WORK TO DO:
Collect every line below that contains the string "button", matching case exactly, and copy each one.

SUPPLIED MATERIAL:
▬▬▬▬▬▬▬▬▬▬

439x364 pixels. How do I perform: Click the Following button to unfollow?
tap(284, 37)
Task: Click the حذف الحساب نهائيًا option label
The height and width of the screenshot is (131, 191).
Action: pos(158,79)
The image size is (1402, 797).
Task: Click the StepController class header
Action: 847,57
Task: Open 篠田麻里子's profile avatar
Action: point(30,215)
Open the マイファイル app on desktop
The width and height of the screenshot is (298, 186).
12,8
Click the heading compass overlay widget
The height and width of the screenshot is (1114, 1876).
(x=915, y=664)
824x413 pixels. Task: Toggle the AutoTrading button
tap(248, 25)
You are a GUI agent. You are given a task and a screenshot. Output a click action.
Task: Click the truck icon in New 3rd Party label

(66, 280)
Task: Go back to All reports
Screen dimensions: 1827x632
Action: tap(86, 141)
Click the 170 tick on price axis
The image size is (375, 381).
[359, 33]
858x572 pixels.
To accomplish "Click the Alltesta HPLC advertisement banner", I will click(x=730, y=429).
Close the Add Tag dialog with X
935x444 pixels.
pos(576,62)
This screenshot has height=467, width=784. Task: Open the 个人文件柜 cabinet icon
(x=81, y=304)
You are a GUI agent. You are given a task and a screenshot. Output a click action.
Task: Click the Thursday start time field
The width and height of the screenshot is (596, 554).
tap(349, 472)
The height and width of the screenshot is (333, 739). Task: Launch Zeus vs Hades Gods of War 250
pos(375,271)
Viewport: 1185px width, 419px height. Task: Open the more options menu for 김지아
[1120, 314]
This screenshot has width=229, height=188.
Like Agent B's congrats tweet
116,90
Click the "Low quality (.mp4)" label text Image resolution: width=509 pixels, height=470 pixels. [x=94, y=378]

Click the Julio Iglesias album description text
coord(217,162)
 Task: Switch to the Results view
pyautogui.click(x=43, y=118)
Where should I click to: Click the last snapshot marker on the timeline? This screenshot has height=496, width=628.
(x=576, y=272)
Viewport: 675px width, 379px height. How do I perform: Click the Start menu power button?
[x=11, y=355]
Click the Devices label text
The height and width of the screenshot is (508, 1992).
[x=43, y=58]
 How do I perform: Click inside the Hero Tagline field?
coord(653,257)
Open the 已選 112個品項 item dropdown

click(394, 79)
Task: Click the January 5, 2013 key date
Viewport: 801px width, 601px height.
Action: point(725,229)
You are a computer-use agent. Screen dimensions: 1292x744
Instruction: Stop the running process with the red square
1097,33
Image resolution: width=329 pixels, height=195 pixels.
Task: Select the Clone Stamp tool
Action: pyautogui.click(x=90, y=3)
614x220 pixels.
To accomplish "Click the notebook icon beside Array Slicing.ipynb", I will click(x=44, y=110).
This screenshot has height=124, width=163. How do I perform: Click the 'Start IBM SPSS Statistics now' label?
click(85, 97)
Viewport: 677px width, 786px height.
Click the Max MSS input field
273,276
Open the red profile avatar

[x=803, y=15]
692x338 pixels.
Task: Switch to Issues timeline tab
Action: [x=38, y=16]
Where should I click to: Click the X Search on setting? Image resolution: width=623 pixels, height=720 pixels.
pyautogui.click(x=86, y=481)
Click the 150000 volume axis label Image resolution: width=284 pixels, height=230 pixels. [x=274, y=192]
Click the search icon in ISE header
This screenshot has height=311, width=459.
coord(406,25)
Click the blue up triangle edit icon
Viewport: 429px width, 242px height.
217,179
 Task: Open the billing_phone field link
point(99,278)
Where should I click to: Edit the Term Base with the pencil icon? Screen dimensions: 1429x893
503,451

▬▬▬▬▬▬▬▬▬▬

SOLUTION:
439x364 pixels. How do I perform: Click the Following button to unfollow?
824x413 pixels. Task: Toggle the AutoTrading button
Viewport: 675px width, 379px height. How do I perform: Click the Start menu power button?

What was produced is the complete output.